(Photo: Sylwia Bartyzel/Pexel)

Taking Off and Waking Up

I take a lot of long-haul trips, the kind where I’m trapped in the coach seat of a jetliner for a dozen hours or more. So I’ve learned to sleep on planes. Within a half hour of slipping the plastic off my airline-issued blanket, I’m dozing deeply, head nestled against my bright pink travel pillow.

I used to fight it. I found the whole experience unsettling. One minute, I’m in New York, closing my eyes on the snowy tarmac of JFK, and the next thing I know I’m surrounded by the desert heat and social restrictions of Abu Dhabi. It’s surreal, emerging as the lights get brighter and the rustling of people and baggage brings the cabin suddenly to life, unsure for a moment where or when I am.

The control freak in me took years to accept that I was OK being totally, vulnerably asleep in such a public place, under a blanket that wasn’t mine, with total strangers – and not ones I’d chosen to sleep with – reclining next to me.

At some point, though, it all shifted. And now I’ve fallen in love with this weird experience of drifting off in one culture and waking in a radically different one.

My long, airborne sleeps serve as a strangely physical reminder that I’m still me, no matter what circumstances or challenges or people may be swirling around me. I remain the same – same socks, same underwear, same strengths, same opinions – whether I’m drifting off above Pittsburgh or Paris or Penang.

The ground may have literally shifted under me, but that’s OK. I just need a few moments to shake off the haze, and then I’m ready to tackle whatever comes next – whatever the nature of the land into which I am emerging.

The world has been throwing a lot at us lately, and it’s easy to wonder just what happened to the planet we thought we lived on. It’s as if we fell asleep in one America and woke up in another.

And that has me wondering, as an American, if my global travel experiences are one key to charting my course through the long haul of the coming years.

The world has been throwing a lot at us lately, and it’s easy to wonder just what happened to the planet we thought we lived on. It’s as if we fell asleep in one America and woke up in another.

As an American expatriate, I know how to explore other cultures and learn respectfully about the lives of strangers yet still remain fully myself, with my own beliefs and convictions. When I land in a new place, I look and listen and ask questions. I do research, pushing myself to learn the history of a society and understand the spoken and unspoken rules of people who are entirely unlike myself.

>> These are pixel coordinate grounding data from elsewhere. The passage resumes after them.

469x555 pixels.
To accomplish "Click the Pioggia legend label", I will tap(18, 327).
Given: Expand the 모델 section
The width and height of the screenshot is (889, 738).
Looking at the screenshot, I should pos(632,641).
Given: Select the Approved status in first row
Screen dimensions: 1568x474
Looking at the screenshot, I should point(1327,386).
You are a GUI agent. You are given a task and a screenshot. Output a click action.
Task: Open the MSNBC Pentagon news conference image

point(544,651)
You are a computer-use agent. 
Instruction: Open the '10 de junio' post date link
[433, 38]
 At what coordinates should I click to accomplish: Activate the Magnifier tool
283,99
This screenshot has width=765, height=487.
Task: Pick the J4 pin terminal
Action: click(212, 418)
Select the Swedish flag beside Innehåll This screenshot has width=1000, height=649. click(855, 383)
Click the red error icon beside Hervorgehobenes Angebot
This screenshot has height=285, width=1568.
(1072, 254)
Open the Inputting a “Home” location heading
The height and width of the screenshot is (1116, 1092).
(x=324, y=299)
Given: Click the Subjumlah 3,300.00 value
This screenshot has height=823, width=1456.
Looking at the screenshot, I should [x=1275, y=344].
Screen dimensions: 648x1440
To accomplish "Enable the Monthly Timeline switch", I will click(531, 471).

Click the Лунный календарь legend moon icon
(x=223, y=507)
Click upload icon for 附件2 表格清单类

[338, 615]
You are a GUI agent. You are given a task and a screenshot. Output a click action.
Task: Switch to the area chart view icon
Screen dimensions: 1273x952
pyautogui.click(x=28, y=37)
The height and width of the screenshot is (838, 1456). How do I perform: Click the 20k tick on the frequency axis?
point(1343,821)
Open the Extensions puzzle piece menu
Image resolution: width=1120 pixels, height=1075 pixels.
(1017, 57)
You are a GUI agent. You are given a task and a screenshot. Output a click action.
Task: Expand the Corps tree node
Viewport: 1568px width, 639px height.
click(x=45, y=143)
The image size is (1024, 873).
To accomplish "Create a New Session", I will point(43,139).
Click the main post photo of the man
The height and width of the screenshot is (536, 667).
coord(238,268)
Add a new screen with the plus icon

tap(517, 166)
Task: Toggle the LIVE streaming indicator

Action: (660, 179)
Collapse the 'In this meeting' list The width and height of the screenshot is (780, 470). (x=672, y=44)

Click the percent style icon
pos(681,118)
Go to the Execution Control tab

I’m realizing that it’s time to do that in America, as an American.

I need to do more research and more face-to-face exploration outside my comfort zone in my own country. I need to know my nation’s history better than ever and gather more knowledge of the nuances and details than I ever realized I’d needed.

As an American, I can take all those skills I use navigating an unfamiliar place and then channel that into refining my beliefs and making my own country a better place. And in the process of doing that – and encouraging others to do it – maybe we’ll find ways to make sense of it all. Because the sudden feeling that you’re in an unfamiliar place can be a good thing. That vertigo, the hunger to understand and be understood, pushes you to articulate who you are and what’s important to you.

Just like interacting with people in other nations helps us understand ourselves, perhaps one American striving to explain her views calmly but clearly – not to someone in a distant land, but to another American – will make a difference.

Wherever each of us goes, I wish us all safe passage and enriching travels. I hope you see the remarkable countries in Asia that I’ve been living in and exploring, and I also hope this year you go to states in America that you’ve never visited. I hope you talk to people who are nothing like yourself. I hope you fly or road-trip to the farthest reaches of our enormous nation and share a bit of who you are with every person you encounter. And I hope you take home a tiny piece of their world too.

I’m going to try to do the same. Maybe we’ll run into each other, dozing off together on a long redeye, as the beloved country we are grappling to understand – the place we believe in enough to fight for – stretches out beneath us.